LE DUC, PROKESCH, METTERNICH, puis UN LAQUAIS.

METTERNICH, tranquillement.

Passant le pont ?

LE DUC, tressaille, et se retournant.

La Garde !

METTERNICH, regardant avec son lorgnon.

Alors, toute l’armée est française, aujourd’hui ?
D’où vient qu’on ne voit pas d’Autrichiens ?

LE DUC.

Ils ont fui.

METTERNICH.

Tiens ! tiens !

(Il prend un des petits soldats, le retourne.)

Qui vous les a peinturlurés ?

LE DUC, sèchement.

Personne.

METTERNICH.

C’est vous ?… Vous abîmez les joujoux qu’on vous donne ?

LE DUC, pâlissant.

Mais, Monsieur !…

(Metternich sonne. Un laquais paraît. C’est le même que tout à l’heure.)

METTERNICH, au laquais.

Emportez et jetez ces soldats !
On en rapportera de neufs.

LE DUC.

Je n’en veux pas !
Si j’en suis au joujou, du moins qu’il soit épique !

METTERNICH.

Quelle mouche, ou plutôt quelle abeille, vous pique ?

LE DUC, marchant sur lui les poings crispés.

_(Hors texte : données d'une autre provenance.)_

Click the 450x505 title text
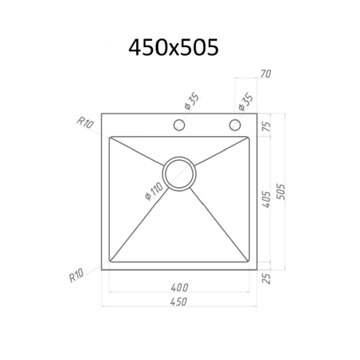point(174,47)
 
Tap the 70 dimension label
point(266,74)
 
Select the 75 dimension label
point(266,126)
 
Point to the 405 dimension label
point(266,199)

Sachez que l’ironie étant peu de mon gré…

LE LAQUAIS, qui emporte les soldats, en passant derrière le duc, bas et vite.

Taisez-vous, Monseigneur, je vous les repeindrai.

METTERNICH, qui remontait, se retourne à la menace du duc, et avec hauteur.

Plaît-il ?

LE DUC, calmé subitement, avec une humilité forcée.

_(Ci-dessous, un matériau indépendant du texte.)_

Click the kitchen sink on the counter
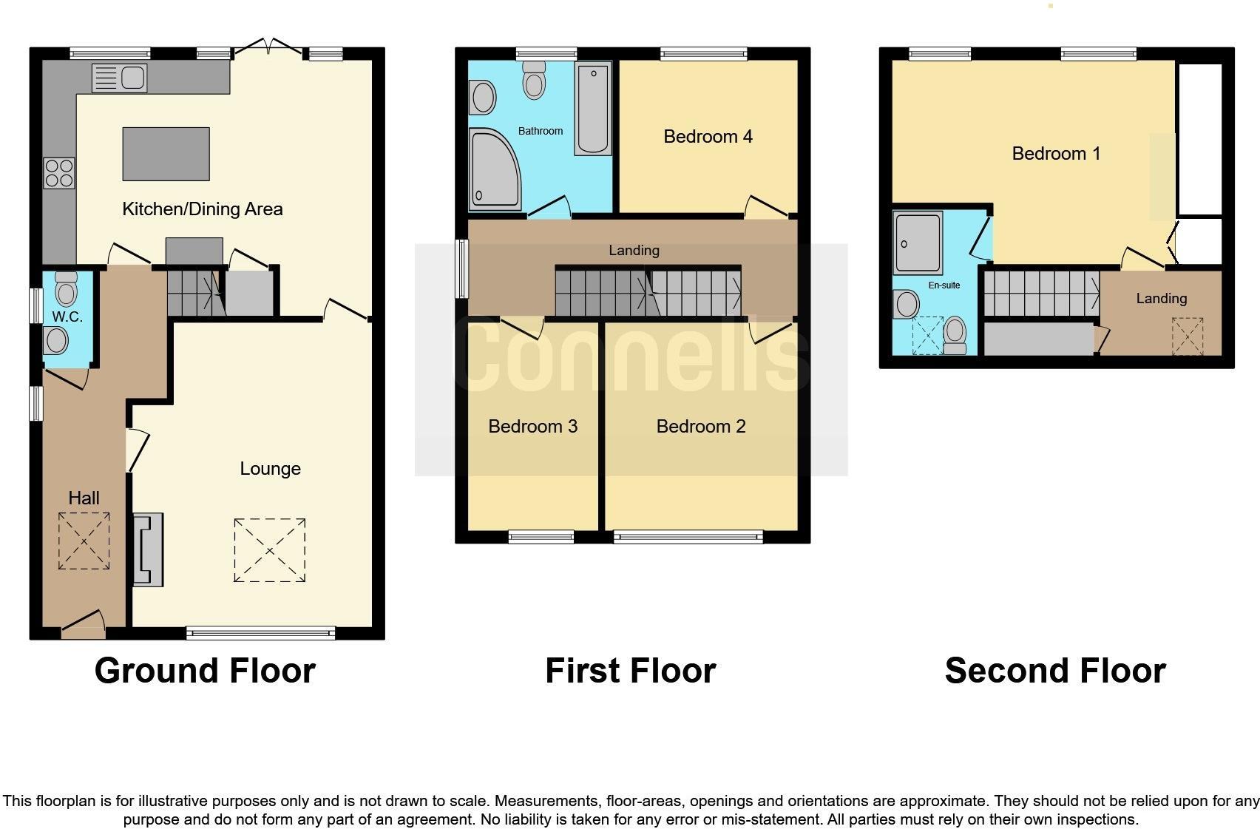(120, 78)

Rien.— Un moment d’humeur involontaire.
Pardonnez-moi…

(A part.)

J’ai quelqu’un là. Je peux me taire !

METTERNICH.

J’amenais justement votre ami.

LE DUC.

Mon ami ?

METTERNICH.

Le maréchal Marmont.

PROKESCH, avec une indignation contenue.

Marmont !

METTERNICH, regardant Prokesch.

Il est parmi
Ceux qu’il me plaît de voir ici…

PROKESCH, entre ses dents.

J’aime à le croire.

METTERNICH.

Il est là.

LE DUC, très aimablement.

Mais qu’il vienne !

(Metternich sort. A peine la porte fermée, le duc s’abat dans le fauteuil, et se cognant avec désespoir la tête contre la table.)

Ah ! mon père !… la gloire !…
Les aigles !… le manteau !… le trône impérial !…

(On entend la porte se rouvrir. Il se redresse, immédiatement calme et souriant, et très naturellement, à Marmont qui entre avec Metternich.)

Comment vous portez-vous, Monsieur le Maréchal ?

METTERNICH, désirant emmener Prokesch.

Prokesch, venez un peu voir la chambre qu’habite
Le duc…

(Il lui prend le bras et l’emmène. Le duc et Marmont restent seuls.)